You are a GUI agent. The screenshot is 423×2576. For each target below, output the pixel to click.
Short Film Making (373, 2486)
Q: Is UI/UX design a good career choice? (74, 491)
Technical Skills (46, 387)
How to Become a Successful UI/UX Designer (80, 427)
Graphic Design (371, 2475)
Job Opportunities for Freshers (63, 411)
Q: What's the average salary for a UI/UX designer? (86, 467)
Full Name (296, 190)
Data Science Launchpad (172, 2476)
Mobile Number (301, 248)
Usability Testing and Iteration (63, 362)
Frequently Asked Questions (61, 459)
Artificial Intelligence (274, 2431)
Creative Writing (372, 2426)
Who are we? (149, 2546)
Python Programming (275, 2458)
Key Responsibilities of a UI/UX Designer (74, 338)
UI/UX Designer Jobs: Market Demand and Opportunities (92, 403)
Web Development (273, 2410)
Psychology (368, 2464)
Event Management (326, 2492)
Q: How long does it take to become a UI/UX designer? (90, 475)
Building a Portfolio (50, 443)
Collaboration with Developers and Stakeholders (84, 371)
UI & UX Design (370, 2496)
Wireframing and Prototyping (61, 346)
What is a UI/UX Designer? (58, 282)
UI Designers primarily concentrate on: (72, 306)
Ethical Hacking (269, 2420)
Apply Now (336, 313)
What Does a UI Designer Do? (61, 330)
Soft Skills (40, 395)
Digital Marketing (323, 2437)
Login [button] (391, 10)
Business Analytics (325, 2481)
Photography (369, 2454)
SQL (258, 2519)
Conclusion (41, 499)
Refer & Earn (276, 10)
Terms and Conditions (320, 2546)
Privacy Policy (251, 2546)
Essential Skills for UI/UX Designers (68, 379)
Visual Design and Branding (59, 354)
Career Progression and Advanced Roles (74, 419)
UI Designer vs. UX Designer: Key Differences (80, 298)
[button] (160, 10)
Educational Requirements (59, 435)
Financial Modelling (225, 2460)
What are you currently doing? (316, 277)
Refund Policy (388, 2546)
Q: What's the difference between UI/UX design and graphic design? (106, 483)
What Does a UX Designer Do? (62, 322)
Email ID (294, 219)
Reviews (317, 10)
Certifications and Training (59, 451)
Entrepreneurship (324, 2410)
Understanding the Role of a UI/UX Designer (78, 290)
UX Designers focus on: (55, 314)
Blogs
########################################
INSTRUCTIONS FOR THE TASK:
Show the lines where the word "Opportunities" appears in the entries.

SOLUTION FOR THIS PROBLEM:
Job Opportunities for Freshers (63, 411)
UI/UX Designer Jobs: Market Demand and Opportunities (92, 403)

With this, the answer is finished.